For one thing when I pray for someone I never imagine that I am submitting petitions to  some heavenly superpower capable of either granting or denying the requests; and since I am a priest some people think that I have some sort of special influence with this super power who is more likely to honor my petition. But I never think of “God” as a supreme king holding court or superman in the sky who has power to control our lives, and the fact that I happen to be  an ordained person has nothing at all to do with my prayers being somehow better or more effective than someone else’s.

But I have an even more serious problem with petitioning "God” for my own needs or for the needs of others. In my experience when people make their divine requests they are often hurt and even angry if “God” doesn’t answer them favorably. They wonder why "God" ignored or denied their petition?  Did they do something wrong? Are they being punished?

So I am always conflicted when people ask me to pray for them; yet whenever I am asked to pray I always do so because I believe that praying for one another is not only important but it makes a difference.

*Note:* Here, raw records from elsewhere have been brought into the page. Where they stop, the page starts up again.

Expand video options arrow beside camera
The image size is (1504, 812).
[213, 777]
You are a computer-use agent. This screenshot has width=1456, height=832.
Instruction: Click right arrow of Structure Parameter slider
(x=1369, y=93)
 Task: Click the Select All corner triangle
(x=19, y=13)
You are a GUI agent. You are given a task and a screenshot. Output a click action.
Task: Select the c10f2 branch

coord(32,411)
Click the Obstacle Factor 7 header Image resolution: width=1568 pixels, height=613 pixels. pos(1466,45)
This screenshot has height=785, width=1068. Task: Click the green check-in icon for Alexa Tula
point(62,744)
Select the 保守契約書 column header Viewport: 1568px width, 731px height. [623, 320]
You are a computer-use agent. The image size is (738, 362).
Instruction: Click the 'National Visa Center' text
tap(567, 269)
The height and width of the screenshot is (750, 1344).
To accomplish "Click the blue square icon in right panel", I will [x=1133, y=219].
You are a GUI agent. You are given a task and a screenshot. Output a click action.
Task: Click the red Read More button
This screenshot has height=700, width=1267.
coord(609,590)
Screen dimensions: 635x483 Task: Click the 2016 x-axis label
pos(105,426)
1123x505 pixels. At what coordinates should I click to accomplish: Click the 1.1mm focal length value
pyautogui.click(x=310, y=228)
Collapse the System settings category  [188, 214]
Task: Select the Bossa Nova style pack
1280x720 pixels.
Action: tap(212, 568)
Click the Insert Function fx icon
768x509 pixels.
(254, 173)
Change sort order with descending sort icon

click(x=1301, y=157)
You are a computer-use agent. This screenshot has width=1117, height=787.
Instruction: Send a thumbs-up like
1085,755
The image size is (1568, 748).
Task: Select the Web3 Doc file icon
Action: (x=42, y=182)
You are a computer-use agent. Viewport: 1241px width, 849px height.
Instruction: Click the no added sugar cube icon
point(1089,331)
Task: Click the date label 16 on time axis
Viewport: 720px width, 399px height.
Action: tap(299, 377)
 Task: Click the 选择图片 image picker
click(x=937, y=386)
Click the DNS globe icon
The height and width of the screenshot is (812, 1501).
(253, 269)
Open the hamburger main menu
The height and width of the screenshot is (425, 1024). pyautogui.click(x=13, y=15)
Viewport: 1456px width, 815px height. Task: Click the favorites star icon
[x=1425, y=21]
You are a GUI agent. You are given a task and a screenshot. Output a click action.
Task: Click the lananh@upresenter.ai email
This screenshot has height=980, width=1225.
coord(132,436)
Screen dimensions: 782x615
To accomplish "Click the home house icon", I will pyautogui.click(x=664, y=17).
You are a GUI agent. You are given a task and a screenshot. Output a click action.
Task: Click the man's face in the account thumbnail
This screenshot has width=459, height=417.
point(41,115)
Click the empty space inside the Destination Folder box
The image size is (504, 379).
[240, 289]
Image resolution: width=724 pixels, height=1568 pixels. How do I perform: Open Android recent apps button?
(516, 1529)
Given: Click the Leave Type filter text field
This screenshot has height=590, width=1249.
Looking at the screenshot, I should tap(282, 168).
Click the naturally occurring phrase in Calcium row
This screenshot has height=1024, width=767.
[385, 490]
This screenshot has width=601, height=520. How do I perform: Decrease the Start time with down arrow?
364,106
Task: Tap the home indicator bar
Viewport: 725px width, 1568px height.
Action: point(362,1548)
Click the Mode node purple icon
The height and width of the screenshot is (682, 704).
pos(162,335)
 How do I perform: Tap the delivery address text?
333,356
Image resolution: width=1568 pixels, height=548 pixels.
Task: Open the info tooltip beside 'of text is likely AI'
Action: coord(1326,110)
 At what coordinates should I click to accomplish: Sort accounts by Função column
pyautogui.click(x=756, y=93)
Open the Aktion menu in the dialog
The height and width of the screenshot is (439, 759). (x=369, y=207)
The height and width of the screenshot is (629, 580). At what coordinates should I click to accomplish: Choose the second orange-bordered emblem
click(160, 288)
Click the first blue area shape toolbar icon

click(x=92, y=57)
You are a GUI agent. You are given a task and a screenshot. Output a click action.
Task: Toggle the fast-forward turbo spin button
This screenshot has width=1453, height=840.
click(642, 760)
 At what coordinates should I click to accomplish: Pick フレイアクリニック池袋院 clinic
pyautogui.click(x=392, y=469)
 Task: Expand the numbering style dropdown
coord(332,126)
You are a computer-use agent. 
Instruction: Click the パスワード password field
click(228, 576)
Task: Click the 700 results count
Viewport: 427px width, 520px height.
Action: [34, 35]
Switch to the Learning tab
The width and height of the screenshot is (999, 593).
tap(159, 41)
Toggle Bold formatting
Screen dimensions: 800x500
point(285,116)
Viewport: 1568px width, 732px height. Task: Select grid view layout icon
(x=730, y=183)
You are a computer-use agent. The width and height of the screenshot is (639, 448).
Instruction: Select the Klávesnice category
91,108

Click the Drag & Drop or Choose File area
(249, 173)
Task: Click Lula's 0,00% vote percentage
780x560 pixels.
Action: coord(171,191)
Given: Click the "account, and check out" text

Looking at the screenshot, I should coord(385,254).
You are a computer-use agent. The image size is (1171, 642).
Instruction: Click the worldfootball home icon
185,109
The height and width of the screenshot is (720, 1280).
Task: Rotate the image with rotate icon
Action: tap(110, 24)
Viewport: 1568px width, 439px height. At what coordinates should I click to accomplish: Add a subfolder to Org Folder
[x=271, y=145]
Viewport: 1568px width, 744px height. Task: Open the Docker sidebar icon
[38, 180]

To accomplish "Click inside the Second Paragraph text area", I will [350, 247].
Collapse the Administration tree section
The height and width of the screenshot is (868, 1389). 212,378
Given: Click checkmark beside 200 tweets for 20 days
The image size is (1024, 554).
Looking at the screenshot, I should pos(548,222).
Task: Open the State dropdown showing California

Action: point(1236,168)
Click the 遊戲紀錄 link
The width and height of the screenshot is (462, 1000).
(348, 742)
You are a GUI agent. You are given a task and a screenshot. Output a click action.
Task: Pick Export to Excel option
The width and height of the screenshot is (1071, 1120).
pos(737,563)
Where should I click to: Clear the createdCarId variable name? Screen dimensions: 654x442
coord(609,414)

I just redefine what praying for one another actually means.

The other day I came across something priest and author, Richard Rohr, recently wrote about “how” pray works and “why” praying for others has effects. Rohr suggests that, when we move away from an image of God as a distant controlling power and redefine God as the abiding energy in whom everything and everyone is interconnected, the whole idea of “prayer” takes on a whole new perspective. The discoveries of today’s new scientists who talk about the principle of quantum entanglement may help us get a better idea of what “prayer” does.

All reality is nonlocal, in other words
things can affect one another despite distances or time space coordinates.
Nature is not composed of material substances but deeply entangled fields of energy.
The nature of the universe is undivided wholeness.

When we pray for one another, the prayer “disturbs” the entangled field of energy (like throwing a little pebble into a pond that ripples throughout the entire body of water.) “God” is the energy of universal love in whom we are all connected. Our prayer is a pebble thrown into that “field” of love.

So yes I do think we can and should pray for one another, and our prayers have effects- they stir up the energy, they make a difference. And the thing is that you can be an agnostic and even an atheist and still pray for others when you think of prayer in this way.

The ecologist John Muir once said:

Tug on anything at all and
you will find it connected to everything else in the universe.